I can't remember where or when I started to know Larry Baker, only that I'm glad that I do. Maybe we grew up together in an alternative reality, because it really feels that way. And I'm thrilled to host him here for his gripping new novel FROM A DISTANCE. Larry's the author of The Education of Nancy Adams, Love and Other Delusions, A Good Man and Athens, America.
I'm so jazzed you are here! Thank you, Larry!
Q: What’s FROM A DISTANCE about?
A: Love, Sex, and Death? The usual trifecta of
life. Not just love, but insane obsession. Not just sex, but illicit and
sometimes violent sex. Not just death, but the voice of a dead woman.
Alternating chapters tell the story of a 30-year affair between a man and woman
who met as children in Charleston. From different social classes. Bobby was a
pampered only child. Ellie was a sexually abused step-daughter. She lies to
him, but he finds out about her brutal home life, and he tries to rescue her,
only to be left beaten and physically scarred for life. His father has her
institutionalized, and Bobby flees to New York City. But they never stop loving
each other. She remains his secret, even though she comes to live with him in
the mythic Windsor Building in NYC. It is left to Bobby’s assistant editor
Sally to uncover the truth as she reads the thousands of journal and diary
pages that Ellie has written over her life. At the end, it is also left to
Sally to literally write the final chapter of Bobby and Ellie’s story.

#### [Material provided]
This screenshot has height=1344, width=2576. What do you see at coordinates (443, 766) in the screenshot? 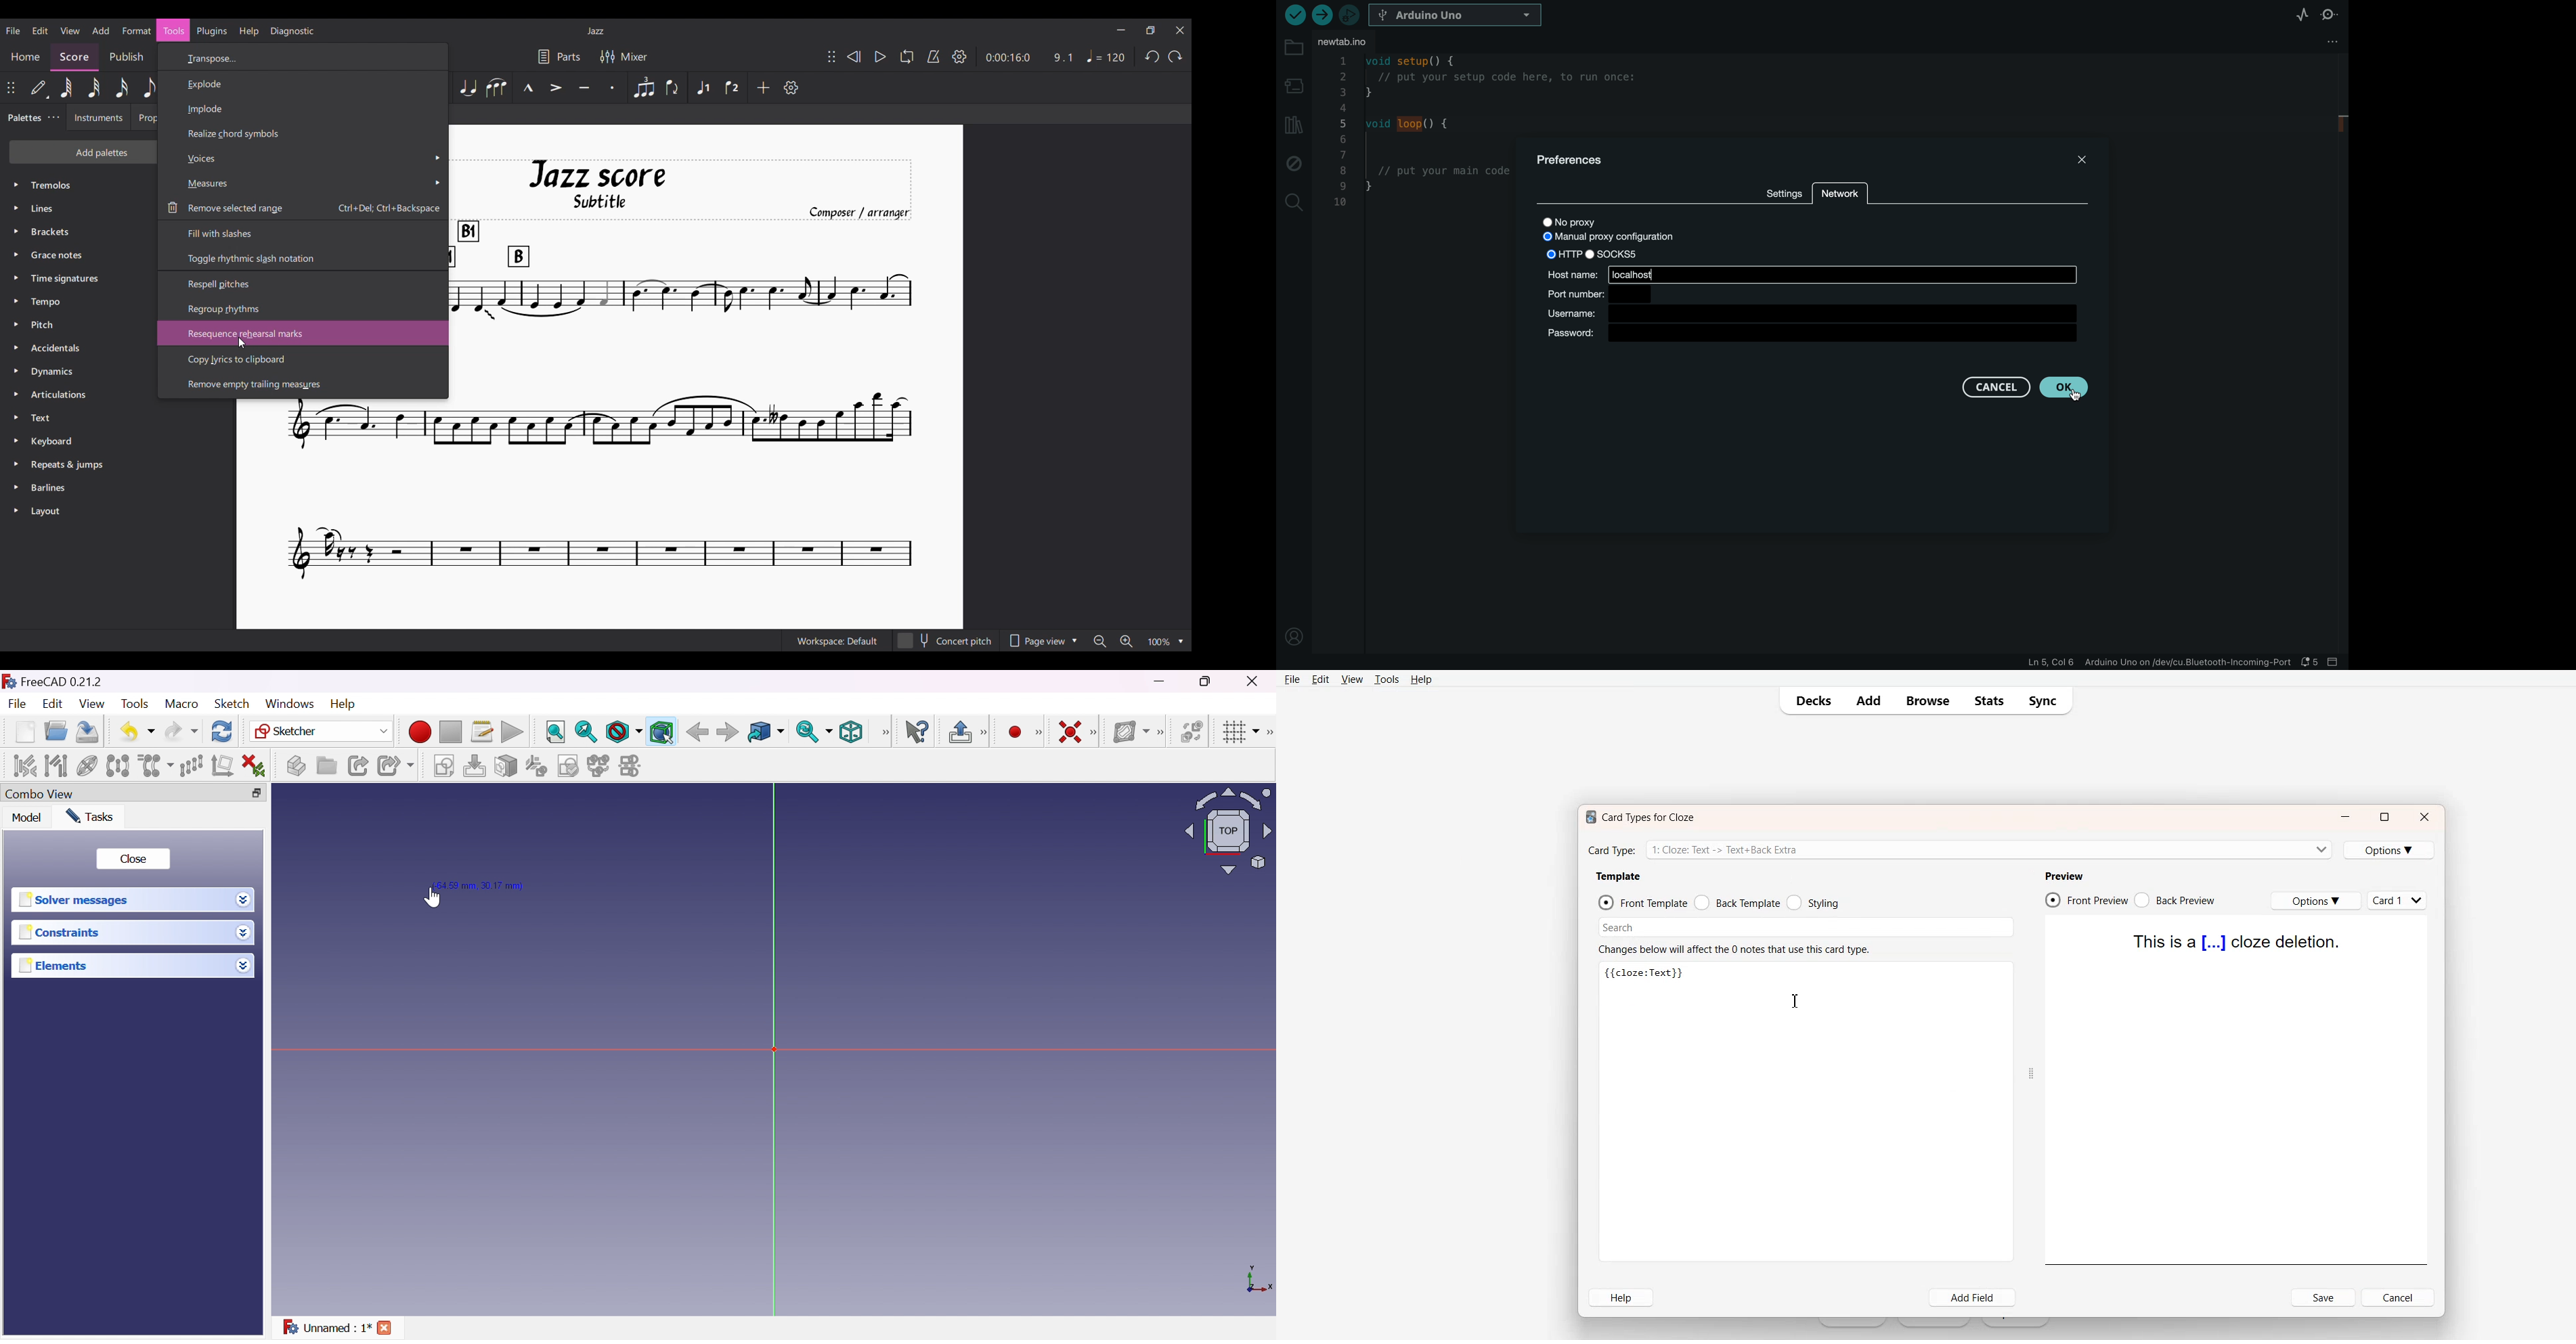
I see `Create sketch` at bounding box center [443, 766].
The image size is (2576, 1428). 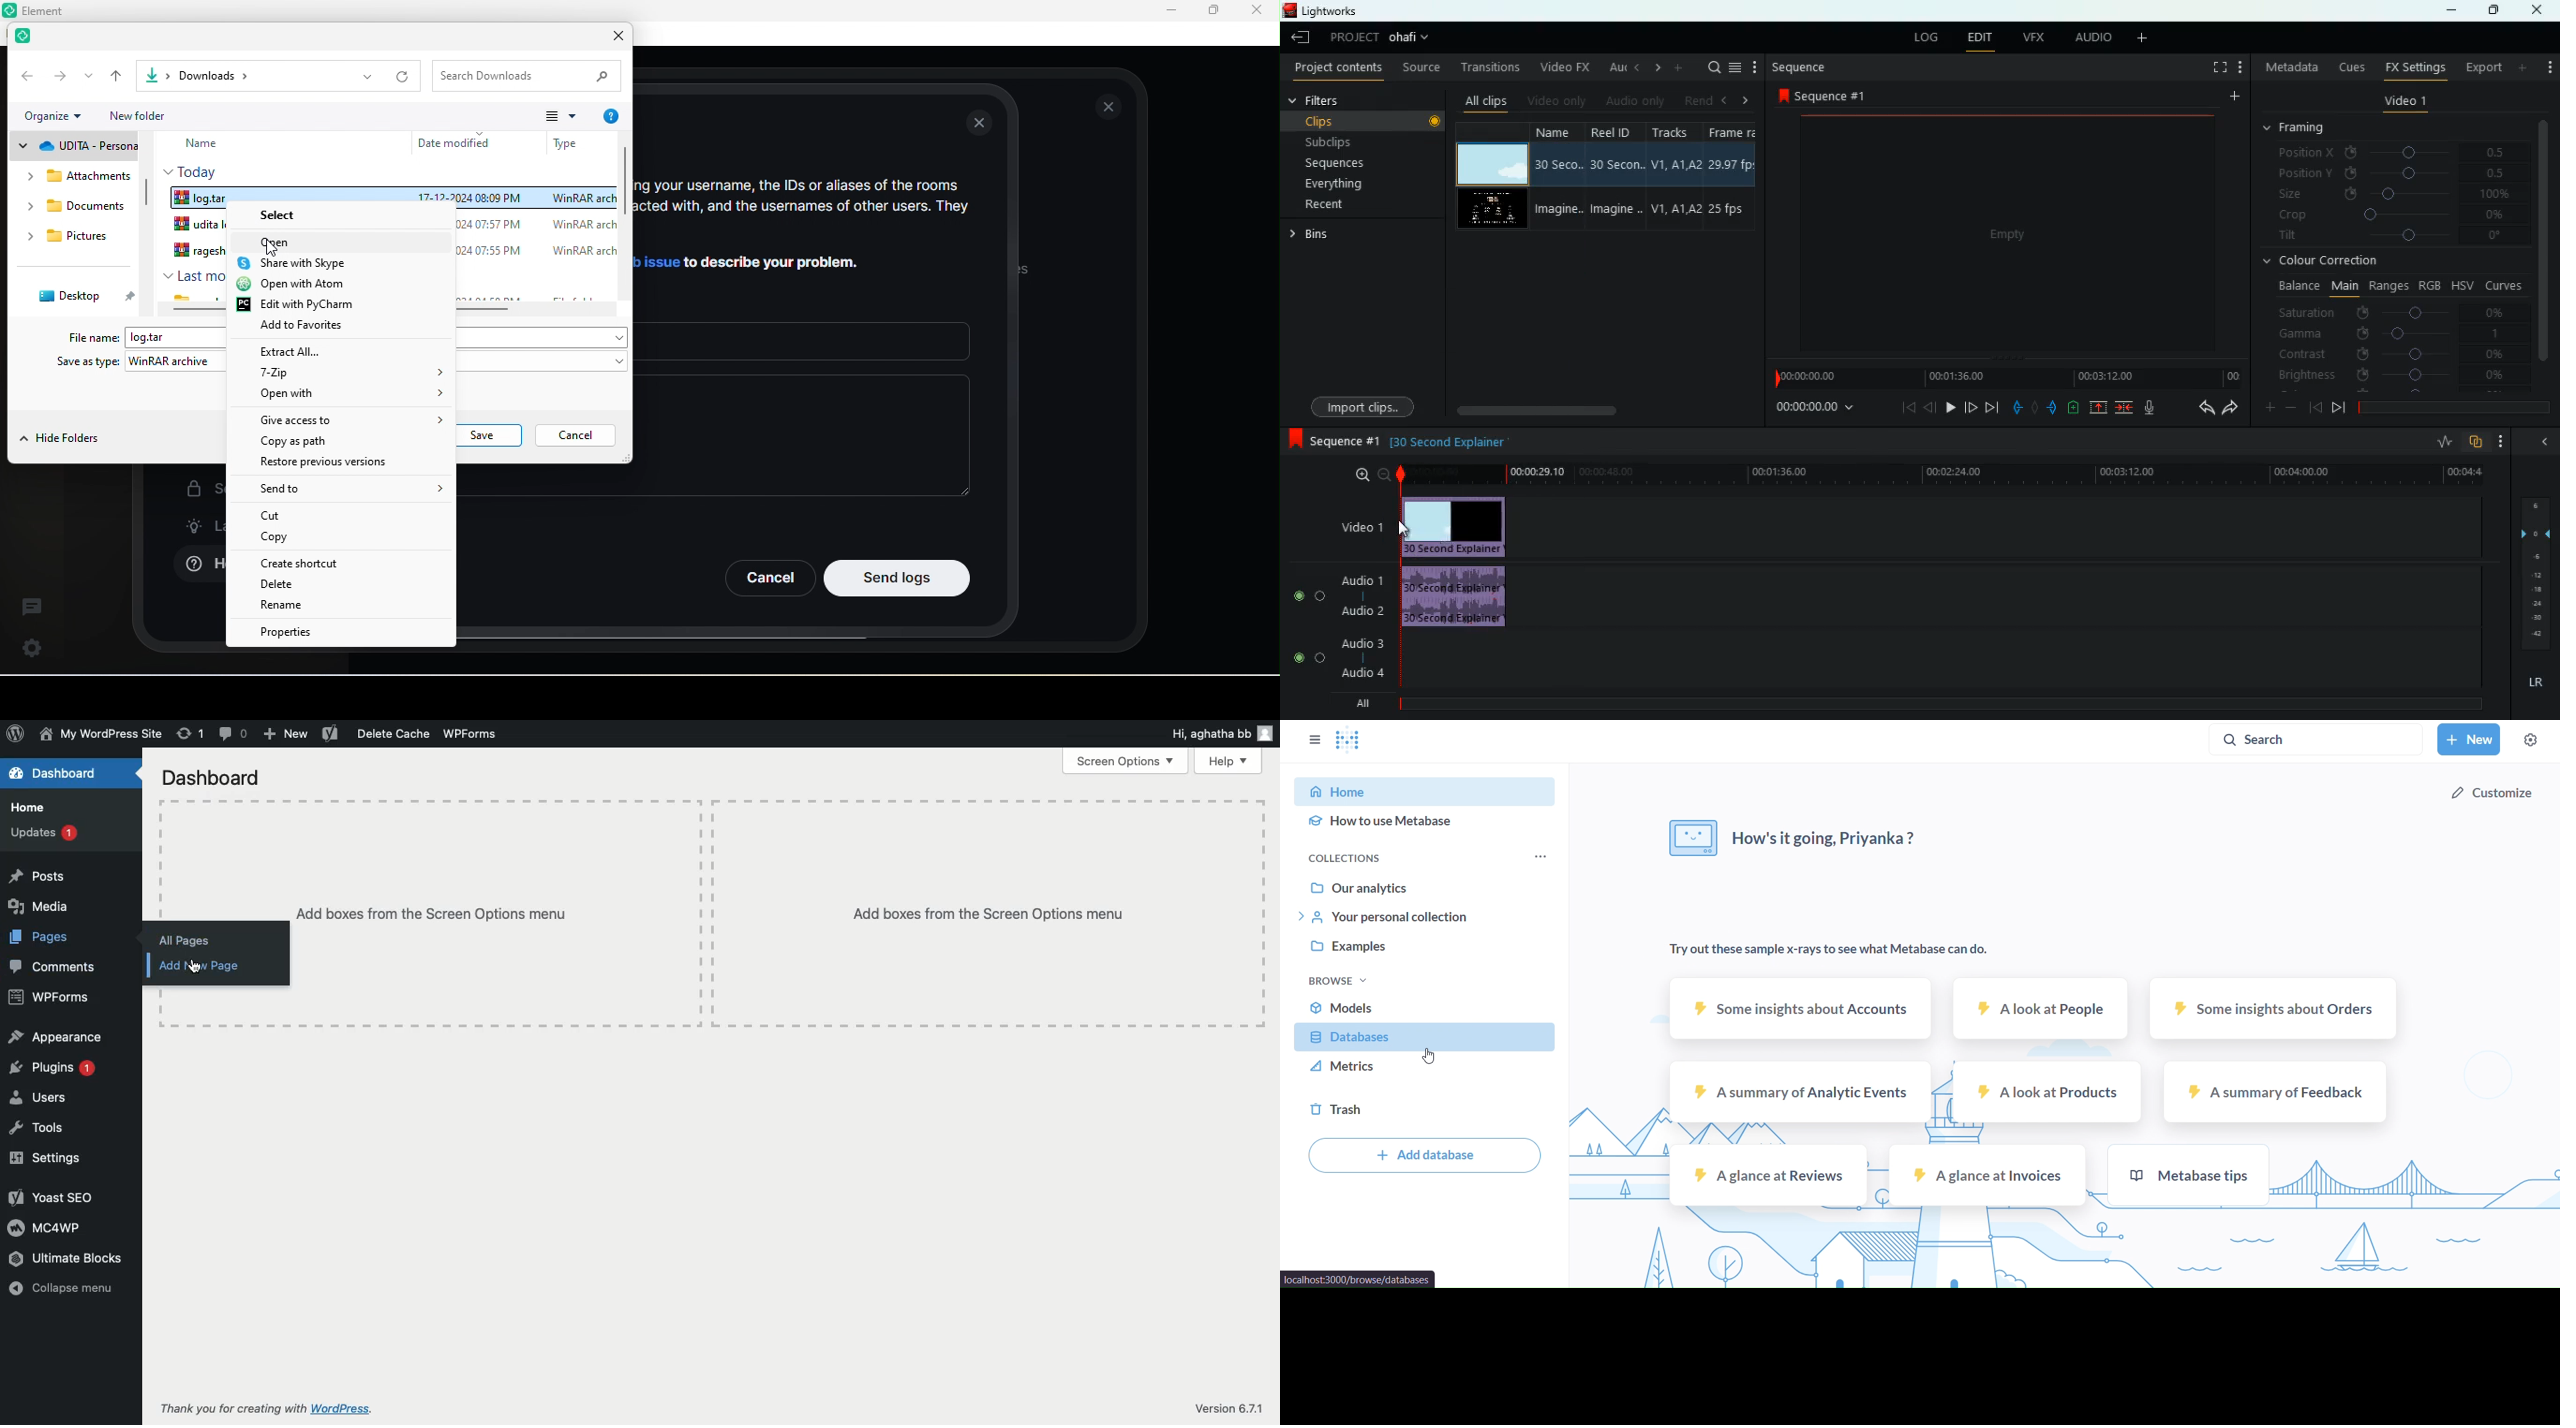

#### [Problem statement]
In the interview, condense the answer paragraph that begins "Love, Sex, and Death?" into a short bulleted list that keeps its main facts. Work only from the interview.

#### [Solution for this task]
- Themes: love as insane obsession, illicit and sometimes violent sex, and death through the voice of a dead woman.
- Alternating chapters tell of a 30-year affair between Bobby and Ellie, who met as children in Charleston and came from different social classes.
- Bobby was a pampered only child; Ellie was a sexually abused stepdaughter.
- Ellie lies to Bobby, but he learns of her brutal home life. Trying to rescue her, he is beaten and scarred for life.
- His father has her institutionalized, and Bobby flees to New York City.
- They never stop loving each other. She remains his secret even after coming to live with him in the Windsor Building.
- Bobby's assistant editor, Sally, uncovers the truth by reading thousands of Ellie's journal and diary pages, and in the end she writes the story's final chapter.